Fin de vie : cinq questions sur les "soins d'accompagnement" palliatifs que le gouvernement veut développer
Objectif : garantir des soins de qualité pour tous les Français condamnés par une maladie incurable. Le gouvernement érige le deuxième pilier de son projet de "modèle français de la fin de vie", un mois après les annonces d'Emmanuel Macron sur l'aide à mourir. La ministre de la Santé, Catherine Vautrin, a présenté sa stratégie pour développer les "soins d'accompagnement", samedi 6 avril, dans un entretien au Monde.
"En 2034, on aura 2,7 milliards d'euros consacrés aux soins d'accompagnement. Soit 1,1 milliard de plus qu'aujourd'hui", a annoncé Catherine Vautrin. "On a besoin d'aller plus loin dans la prise en charge de la douleur dans sa globalité et pour tous les publics, y compris les enfants, a-t-elle justifié. Avant l'aide à mourir, le modèle français de la fin de vie, c'est d'abord une politique ambitieuse de renforcement des soins palliatifs et d'accompagnement."

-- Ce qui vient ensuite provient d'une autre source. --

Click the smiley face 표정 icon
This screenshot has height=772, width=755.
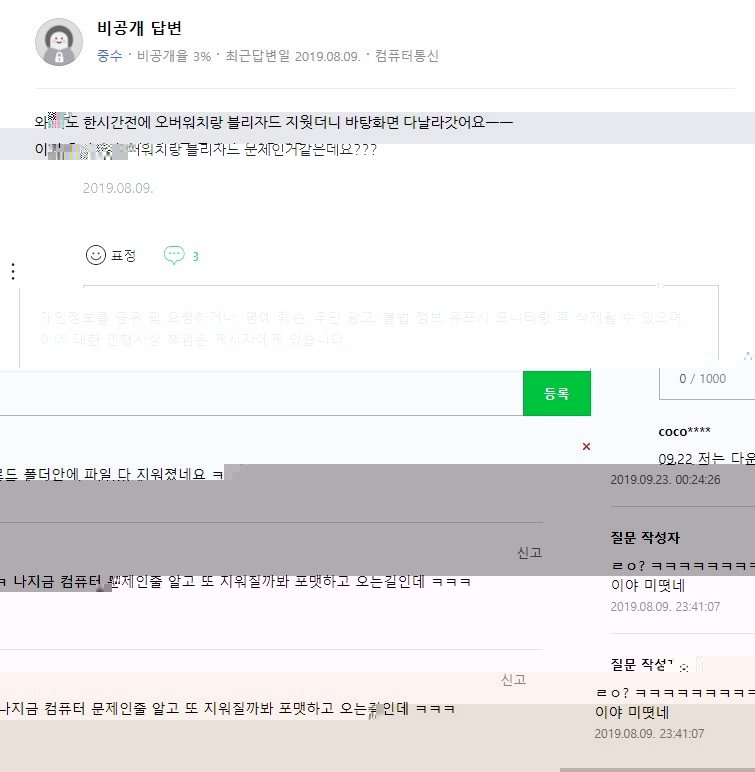tap(96, 255)

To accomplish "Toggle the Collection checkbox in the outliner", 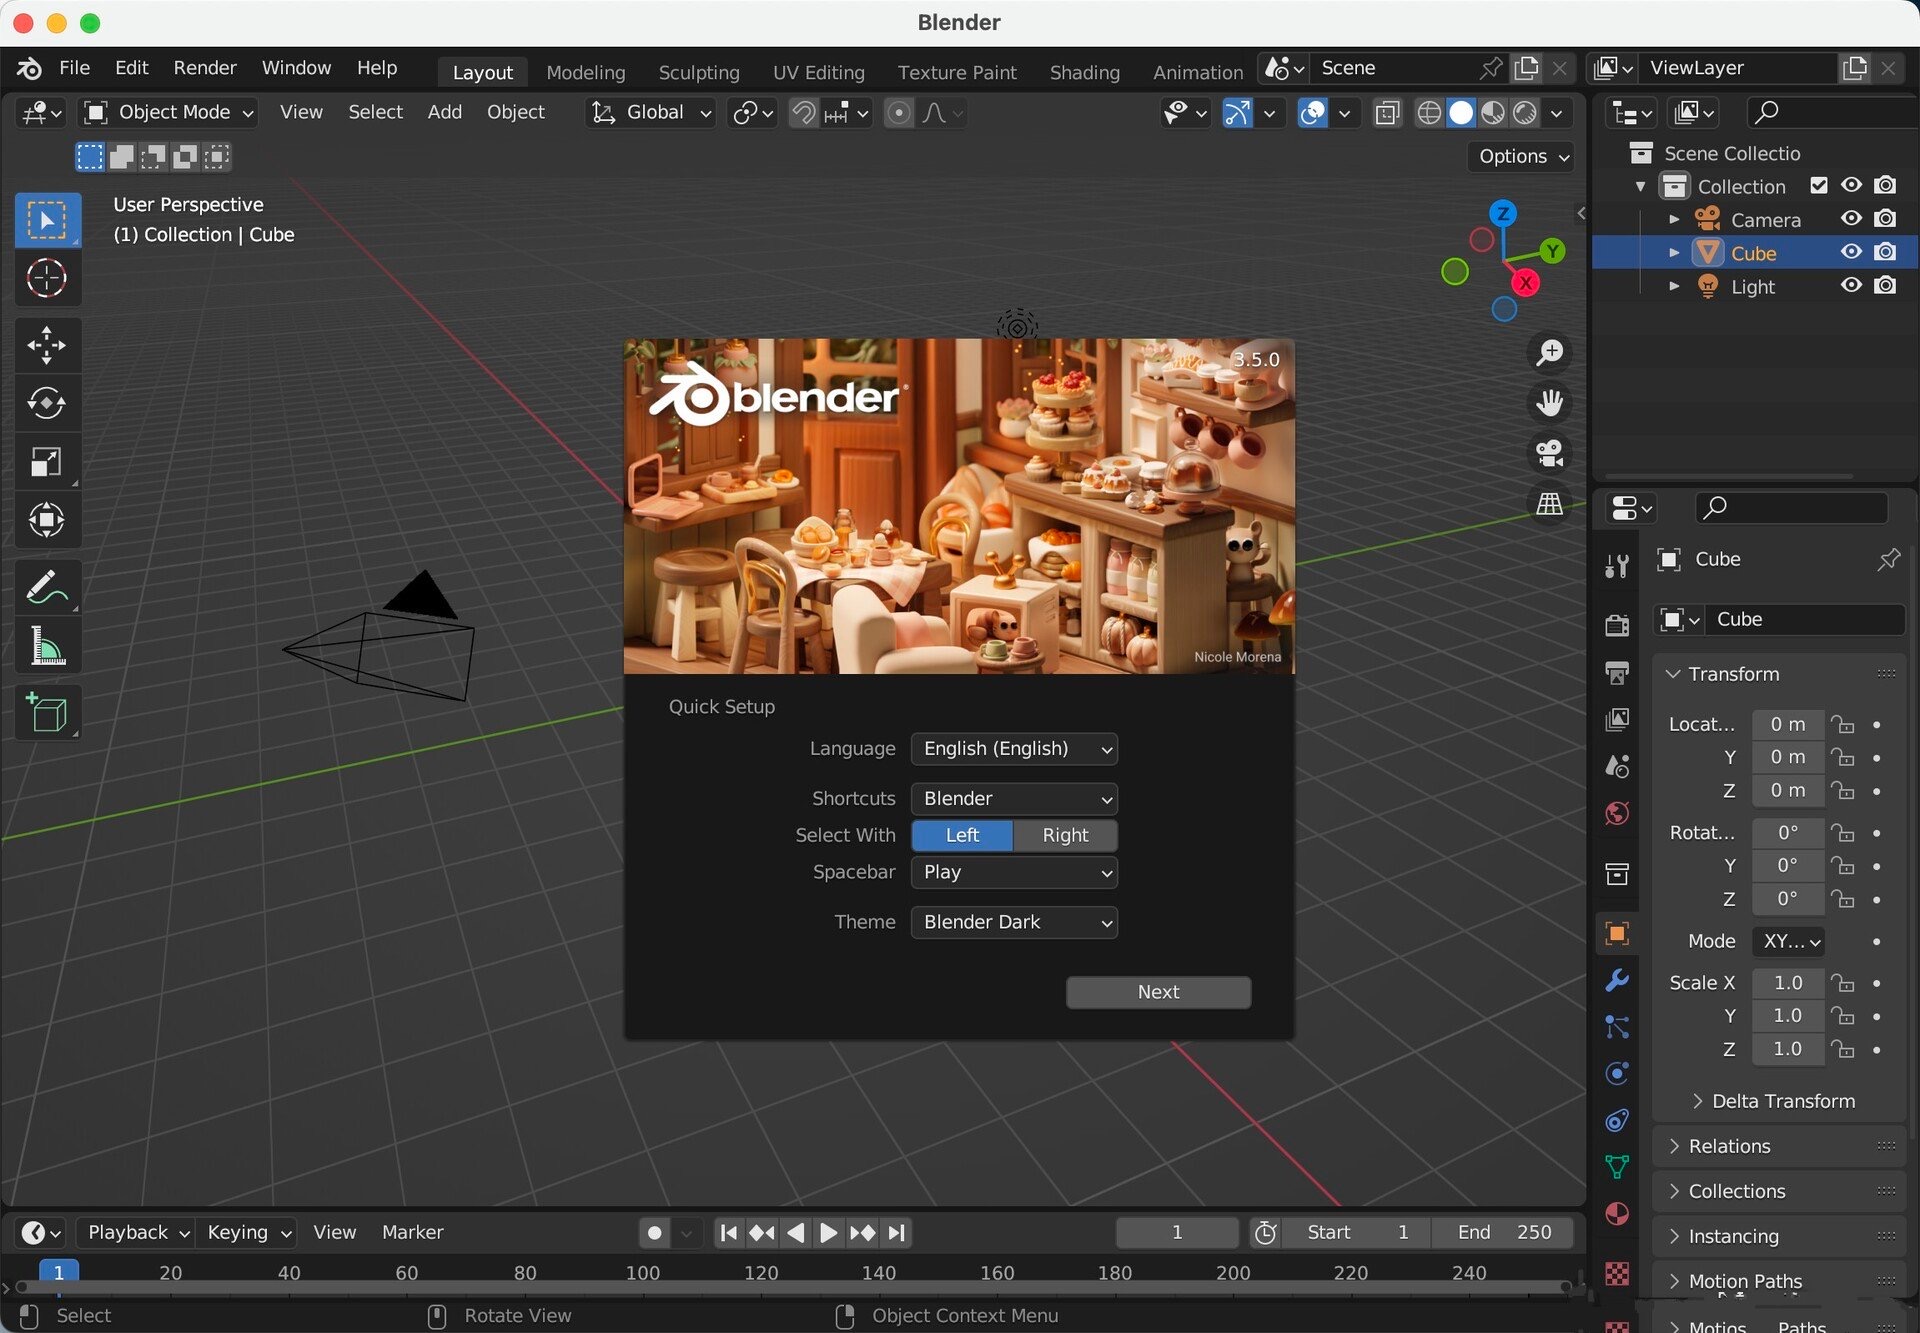I will pos(1819,185).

D'une ambition inédite, sur dix ans (2024-2034), cette stratégie entérine aussi une nouvelle dénomination, les "soins d'accompagnement", délaissant la notion palliative, trop souvent associée à une mort à court terme. Franceinfo vous explique.

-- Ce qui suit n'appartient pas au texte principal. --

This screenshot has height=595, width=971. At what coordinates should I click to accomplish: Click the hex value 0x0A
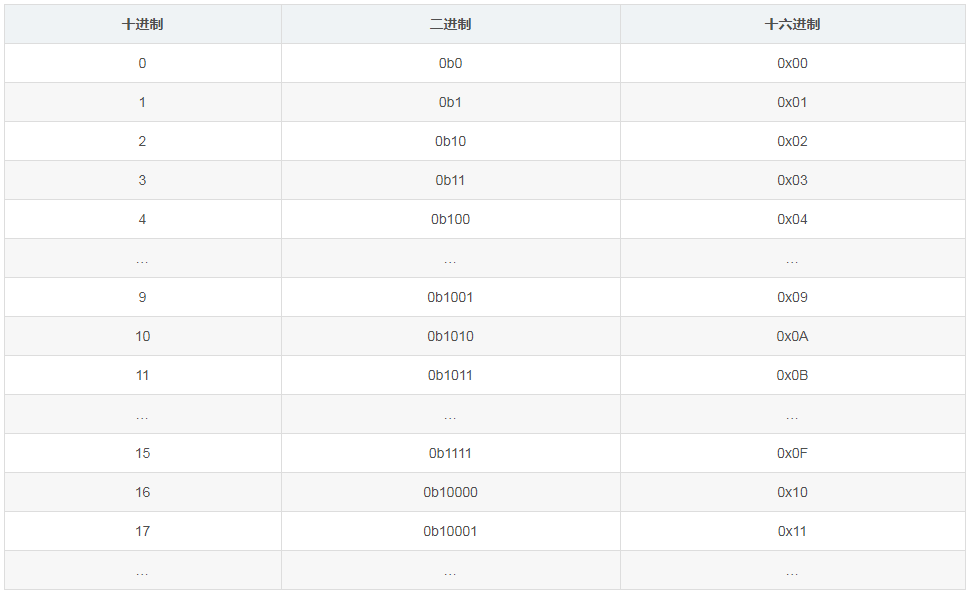(792, 336)
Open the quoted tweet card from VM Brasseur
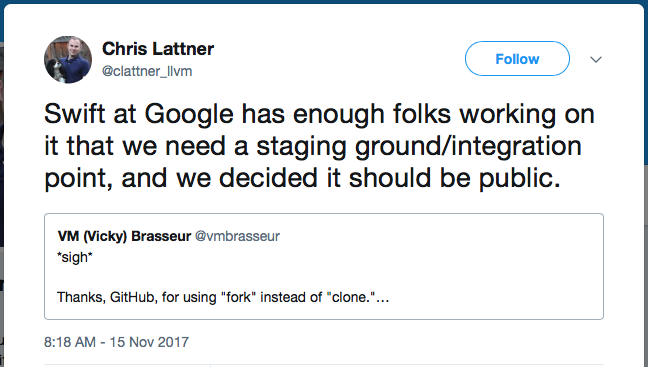The width and height of the screenshot is (648, 367). coord(324,267)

1 En quoi consistent les soins palliatifs ?
Les soins palliatifs sont destinés aux personnes atteintes d'une maladie grave, en particulier à un stade avancé ou terminal. Contrairement aux soins curatifs, qui ne sont alors plus d'un grand secours, les soins palliatifs n'ont pas vocation à guérir les patients, mais à les accompagner le mieux possible. Ils placent l'écoute au centre de la relation de soins, en se focalisant sur l'état général du patient, davantage que sur la maladie en elle-même.
"Les soins palliatifs visent à soulager la douleur, à apaiser la souffrance psychique, à sauvegarder la dignité de la personne malade et à soutenir son entourage."

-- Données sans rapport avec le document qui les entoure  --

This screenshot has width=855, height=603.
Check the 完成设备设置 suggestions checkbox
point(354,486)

Code de la santé publique, article L1110-10
A l'hôpital, les patients peuvent être accueillis dans l'une des 171 unités de soins palliatifs (USP) du pays, réservées aux prises en charge les plus complexes. Ces services de pointe sont composés de médecins, d'infirmiers, d'aides-soignants et d'autres professionnels proposant un accompagnement plus global (psychologue, assistante sociale, etc.).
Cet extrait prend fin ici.